This project is in partnership with Harm Reduction International.
Despite its prohibition under international human rights law, corporal punishment continues to be imposed in a number of countries as a form of judicial punishment for drug offences. This project will focus on research into international and regional human rights standards on corporal punishment; a comprehensive mapping of domestic legislation prescribing corporal punishment for drug offences, including relevant jurisprudence where available; a review of the forms of corporal punishment used in countries retaining the practice, and of its use for drug offences. The resulting report will fill a significant gap in the literature, and will support the partner organisation, Harm Reduction International, to undertake further research and advocacy surround the practice.
Corporal punishment can be understood as institutionalised physical violence carried out as a disciplinary measure and is clearly and absolutely prohibited under international law as a form of cruel, inhuman or degrading treatment, if not torture. This prohibition is enshrined in the Universal Declaration of Human Rights, the International Covenant on Civil and Political Rights, the Convention against Torture and Other Cruel, Inhuman or Degrading Treatment or Punishment, the Convention on the Rights of the Child, as well as regional human rights conventions. UN human rights jurisprudence is consistent that corporal punishment not only constitutes cruel, inhuman, and degrading treatment, but also violates human dignity, a fundamental tenet of the human rights system.

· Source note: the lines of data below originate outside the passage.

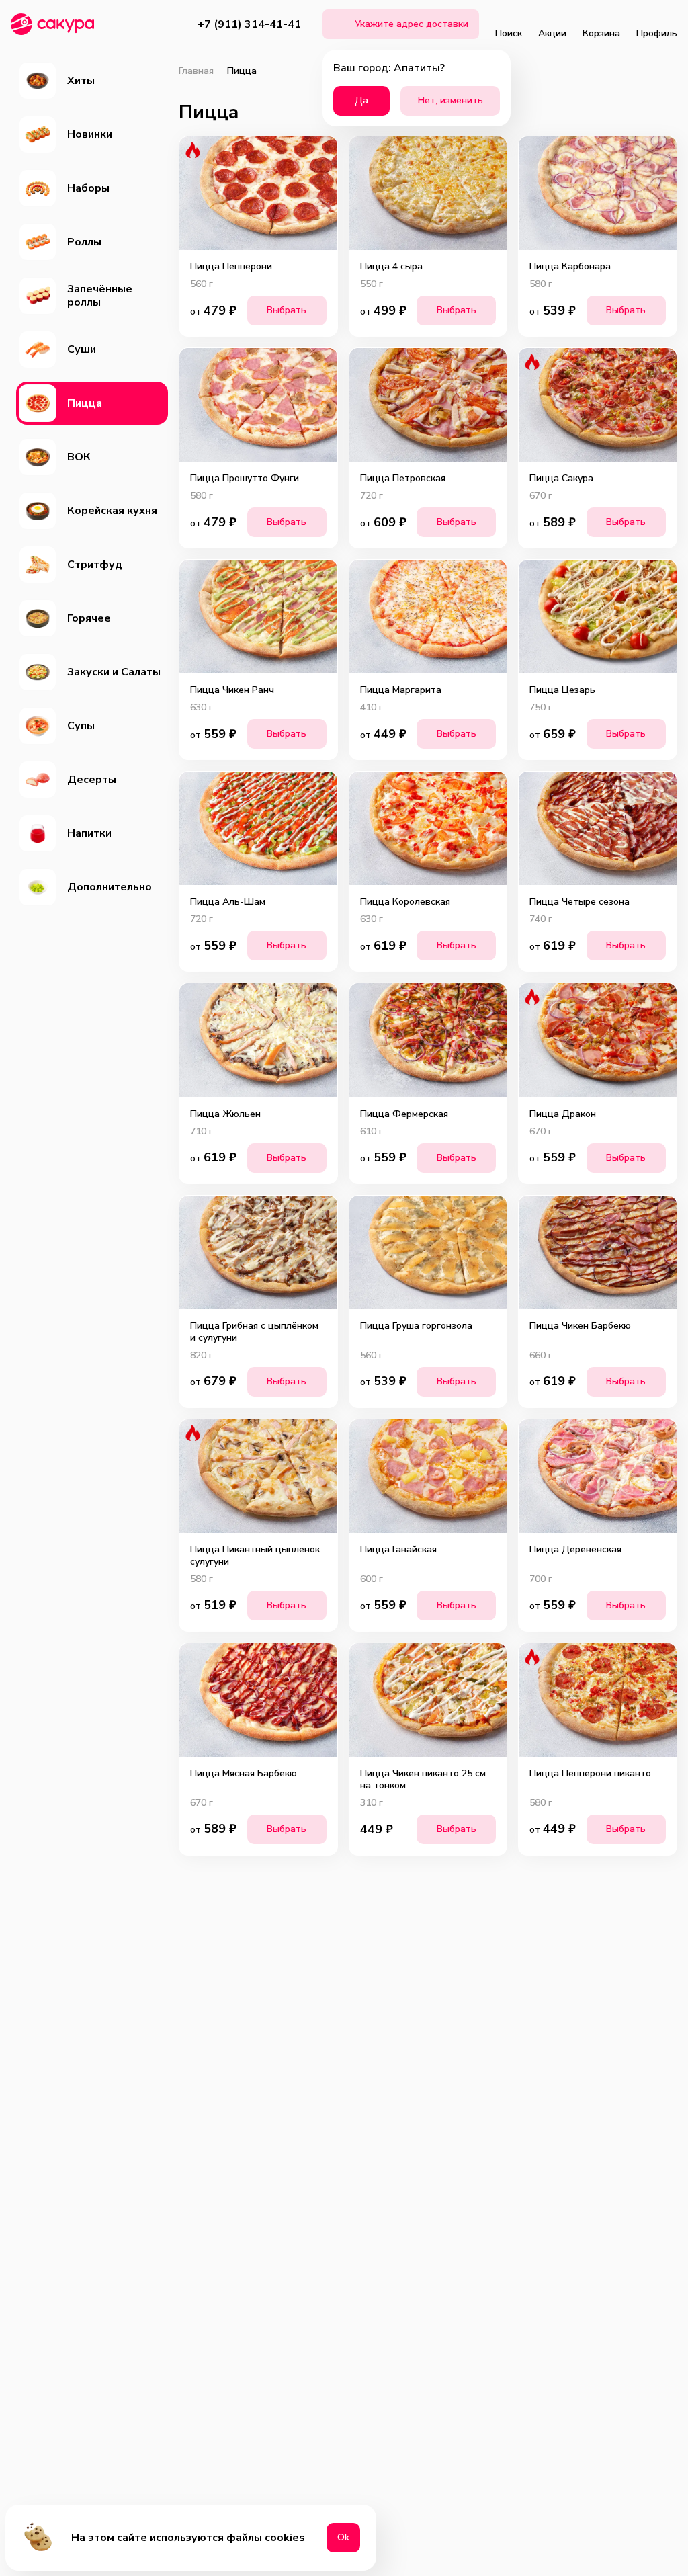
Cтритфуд (94, 564)
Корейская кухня (112, 510)
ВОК (79, 457)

People who use drugs or engage in drug markets retain their fundamental rights, and a comprehensive system of human rights standards exists that should guide State actions with respect to drug policy. Nevertheless, the repressive approach to drug control adopted in many countries leads to, or enables, a wide range of human rights violations and abuses, disproportionately impacting upon the most vulnerable in society and perpetuating cycles of violence and marginalisation, while failing to substantially reduce drug-related harms and risks. While significant research documents many such human rights violations, little is available on the use of judicial corporal punishment for drug offences.

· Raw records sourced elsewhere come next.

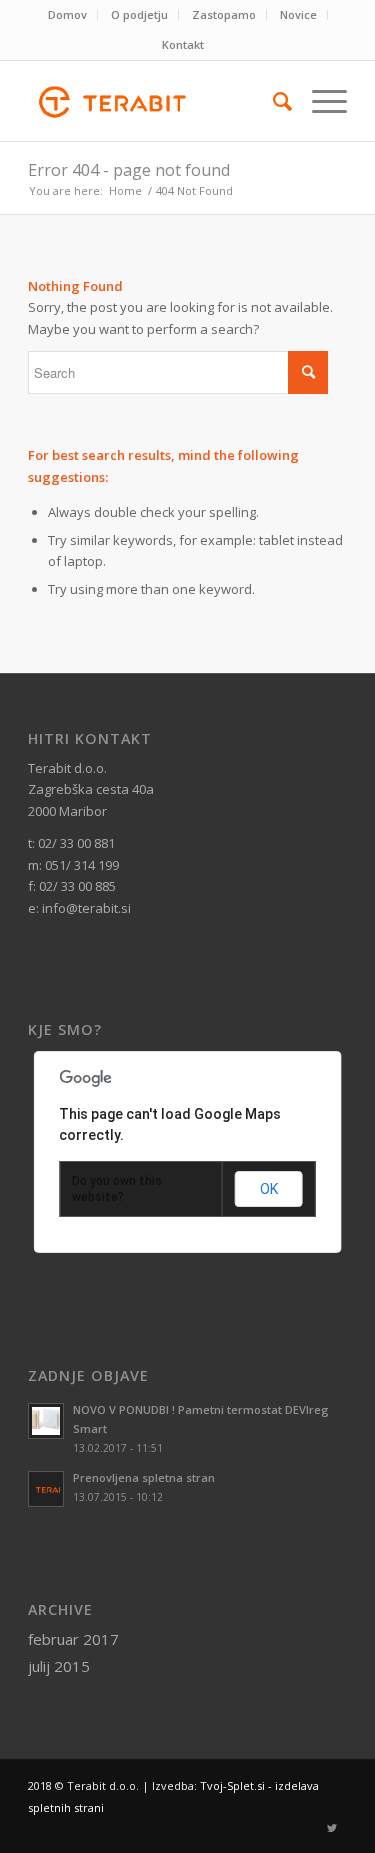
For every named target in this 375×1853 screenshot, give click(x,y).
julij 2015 (59, 1666)
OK (269, 1189)
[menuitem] (68, 15)
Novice (298, 14)
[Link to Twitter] (332, 1828)
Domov (67, 14)
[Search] (272, 101)
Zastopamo (224, 14)
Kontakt (183, 44)
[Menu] (319, 101)
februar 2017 (73, 1639)
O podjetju (139, 14)
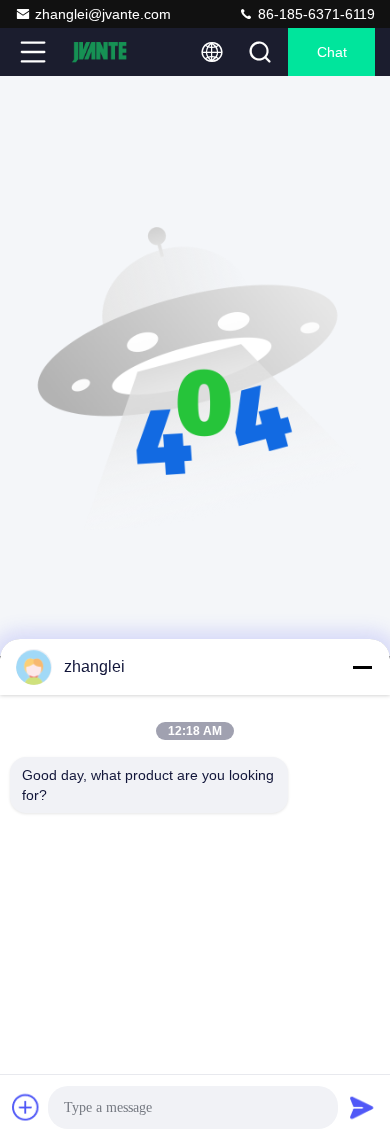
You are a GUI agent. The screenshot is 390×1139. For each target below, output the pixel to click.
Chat (332, 52)
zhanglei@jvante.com (103, 14)
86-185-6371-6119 (314, 14)
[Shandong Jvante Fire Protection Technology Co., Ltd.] (99, 52)
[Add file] (26, 1107)
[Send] (362, 1107)
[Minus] (362, 667)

In 2011, Harm Reduction International published its report ‘Inflicting Harm: Judicial Corporal Punishment for Drug and Alcohol Offences in Selected Countries’. The report, which examines judicial corporal punishment in international law, and the laws around its application for drug and alcohol offences at the national level, remains one of the only available sources on the phenomenon.

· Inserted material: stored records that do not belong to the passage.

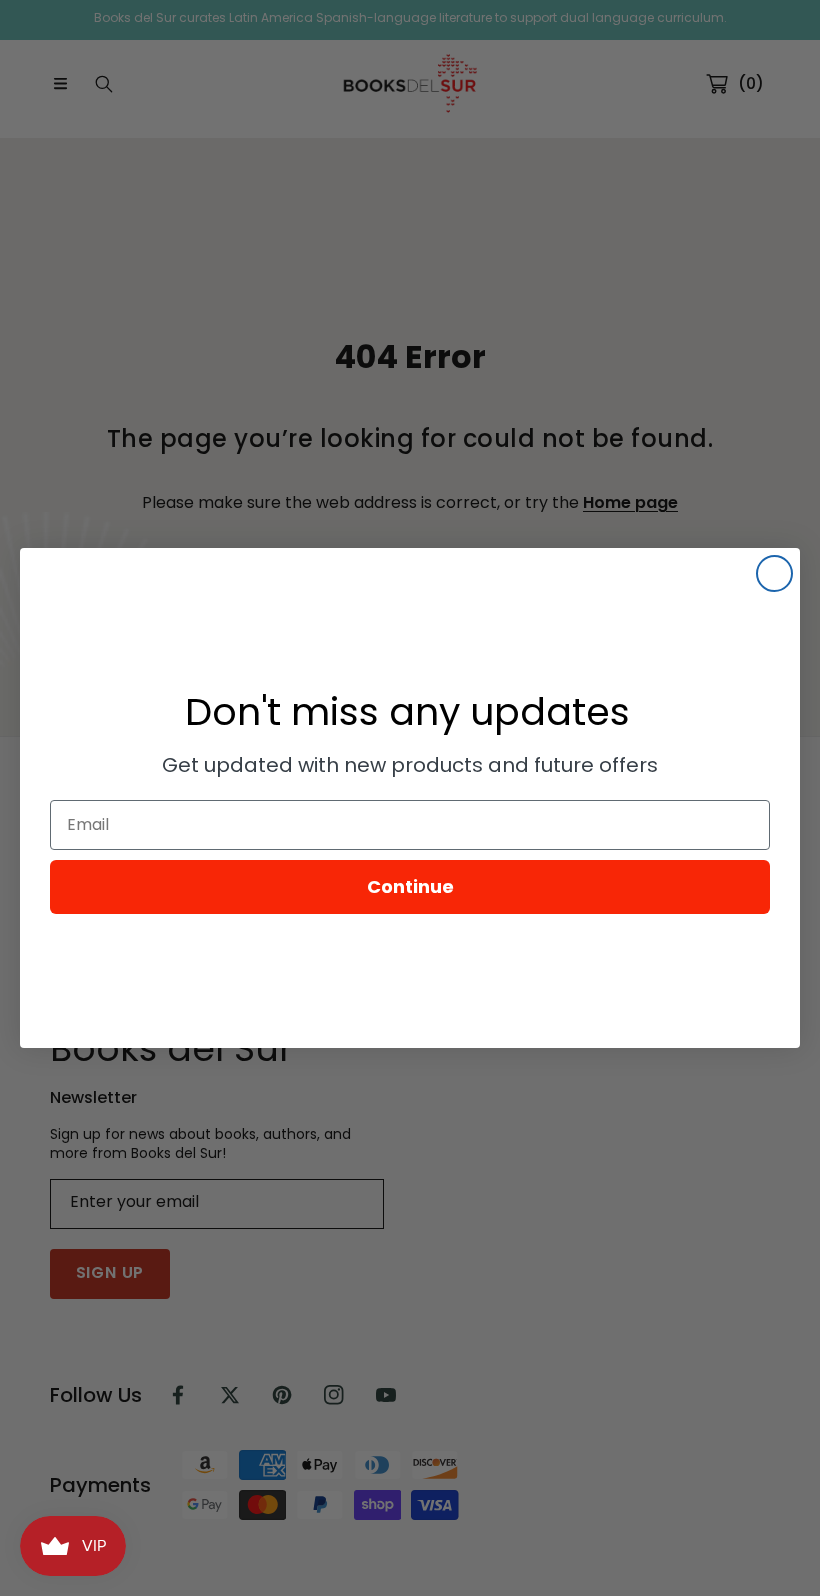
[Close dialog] (774, 573)
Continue (410, 886)
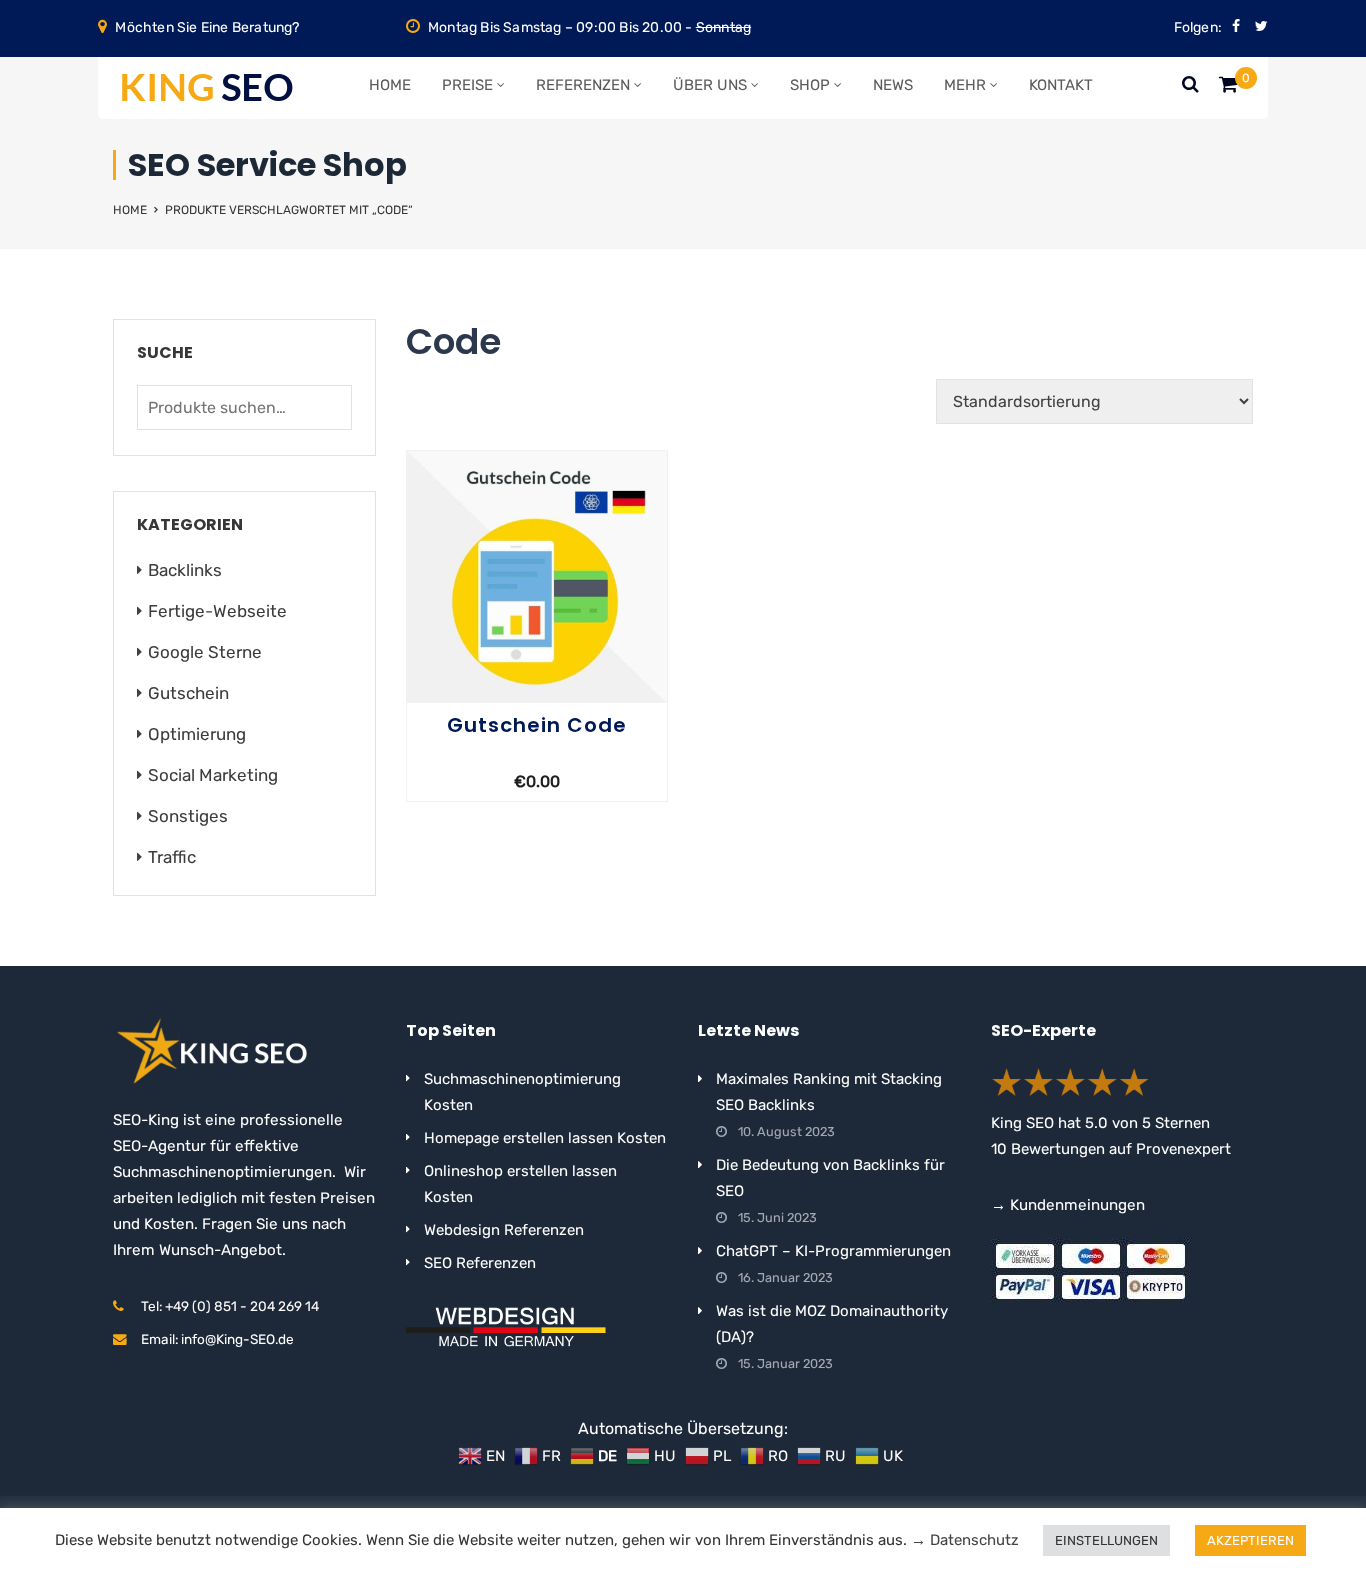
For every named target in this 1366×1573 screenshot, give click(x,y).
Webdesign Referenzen (504, 1230)
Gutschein (188, 693)
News (893, 85)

Despite a lack of attention on this issue, corporal punishment continues to be imposed in a number of countries as a form of judicial punishment for drug offences. In order to fully understand the scale of the phenomenon, and develop effective strategies for action, there is a need for further research, including detailed mapping of national legislation and practice, and further analysis of the applicable human rights framework.
"This project offers students a unique opportunity to explore the underreported phenomenon of judicial corporal punishment, specifically as it relates to drug offences. Students will have a chance to engage with leading activists in the areas of human rights and drug policy, and contribute to exposing State-sanctioned violence against some of society’s most marginalised communities. The work is an exciting opportunity to engage on a relatively new human rights issue area and contribute towards a landmark global study on the practice of judicial corporal punishment for drug offences."
Harm Reduction International (HRI) is a leading NGO dedicated to reducing the negative health, social and legal impacts of drug use and drug policy. HRI promotes the rights of people who use drugs and their communities through research and advocacy to help achieve a world where drug policies and laws contribute to healthier, safer societies. HRI’s Human Rights and Justice team monitors rights abuses committed globally in the name of drug control, and advocates to promote the human rights of people who use drugs and their communities. Currently, primary focuses of the team are the abolition of the death penalty for drug offences, compulsory detention and treatment of people who use drugs, and the right to health of people who use drugs.